MAGMA paper (arXiv:2601.03236, Jan 2026) — temporal filtering and entity extraction
Letta/MemGPT — early inspiration for persistent AI agent memory

Released on PyPI as mcp-rlm-server. Active development through 9 phases, with Phase 10 planned.

Philosophy

"Your Claude Code sessions forget everything after /compact. RLM fixes that."

The core insight is that Claude Code's context compaction is a data loss event, not just a UX inconvenience. RLM treats the PreCompact hook as a mandatory save gate: before any compaction, the session must be chunked.
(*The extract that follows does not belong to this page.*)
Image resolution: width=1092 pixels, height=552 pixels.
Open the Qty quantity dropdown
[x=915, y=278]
This is user-driven (you decide what to chunk) but infrastructure-enforced (you can't compact without being prompted).

A second philosophical axis: user sovereignty over memory. The README explicitly positions RLM against cloud-dependent memory systems. All data lives under ~/.claude/rlm/ in human-readable JSON + gzip. No API keys, no cloud accounts.
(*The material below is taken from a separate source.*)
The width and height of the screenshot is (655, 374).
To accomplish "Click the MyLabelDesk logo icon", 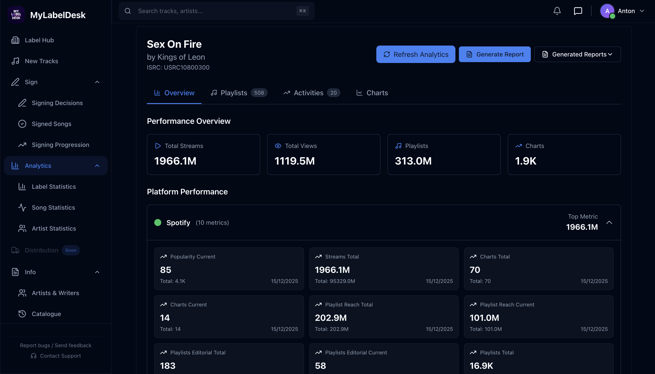I will (16, 15).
Phased Development Roadmap

The project documents 9 completed phases and 1 planned:

Memory tools (remember/recall/forget/status)
Navigation tools (chunk/peek/grep/list)
Auto-chunking + sub-agent skills
Production (auto-summary, dedup, access tracking)
Advanced (BM25 search, fuzzy grep, multi-sessions, retention)
Production-ready (tests, CI/CD, PyPI)
MAGMA-inspired (temporal filtering, entity extraction)
Hybrid semantic search (BM25 + cosine, Model2Vec)
Typed chunking — chunk_type parameter
(Planned) Auto-memory/RLM cohabitation — Write/Edit hook redirects

Quotes

"3 lines to install. 14 tools. Zero configuration."
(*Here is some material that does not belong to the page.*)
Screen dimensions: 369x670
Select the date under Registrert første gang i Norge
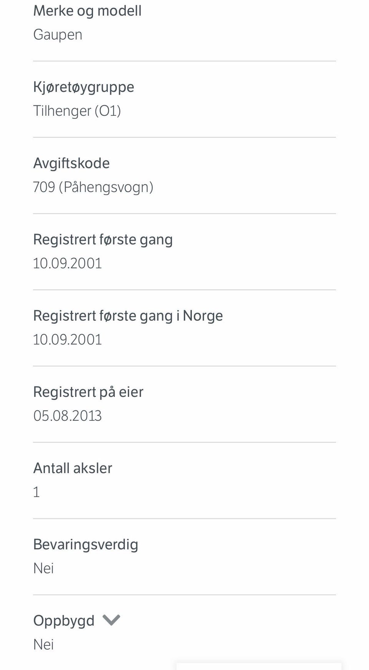(67, 340)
"User-driven philosophy: you decide when to chunk, the system saves before loss."

Architecture

RLM — Architecture

Distribution

Type: MCP server (Python package) + Claude Code skills + hooks
PyPI package: mcp-rlm-server
Version analyzed: latest (PyPI) / main branch

Install Methods

# Recommended
pip install mcp-rlm-server[all]

# Fast (no global pollution)
uv tool install mcp-rlm-server[all] --python 3.12

# Full install with hooks + skills
git clone https://github.com/EncrEor/rlm-claude.git && ./install.sh

# Docker
docker build -t rlm-server . && claude mcp add rlm-server -- docker run -i --rm -v ~/.claude/rlm/context:/data rlm-server

Required Runtime

Python 3.10+
Claude Code CLI
Optional: mcp-rlm-server[semantic] for Model2Vec embeddings (~35 MB)
Optional: mcp-rlm-server[semantic-fastembed] for FastEmbed (~230 MB)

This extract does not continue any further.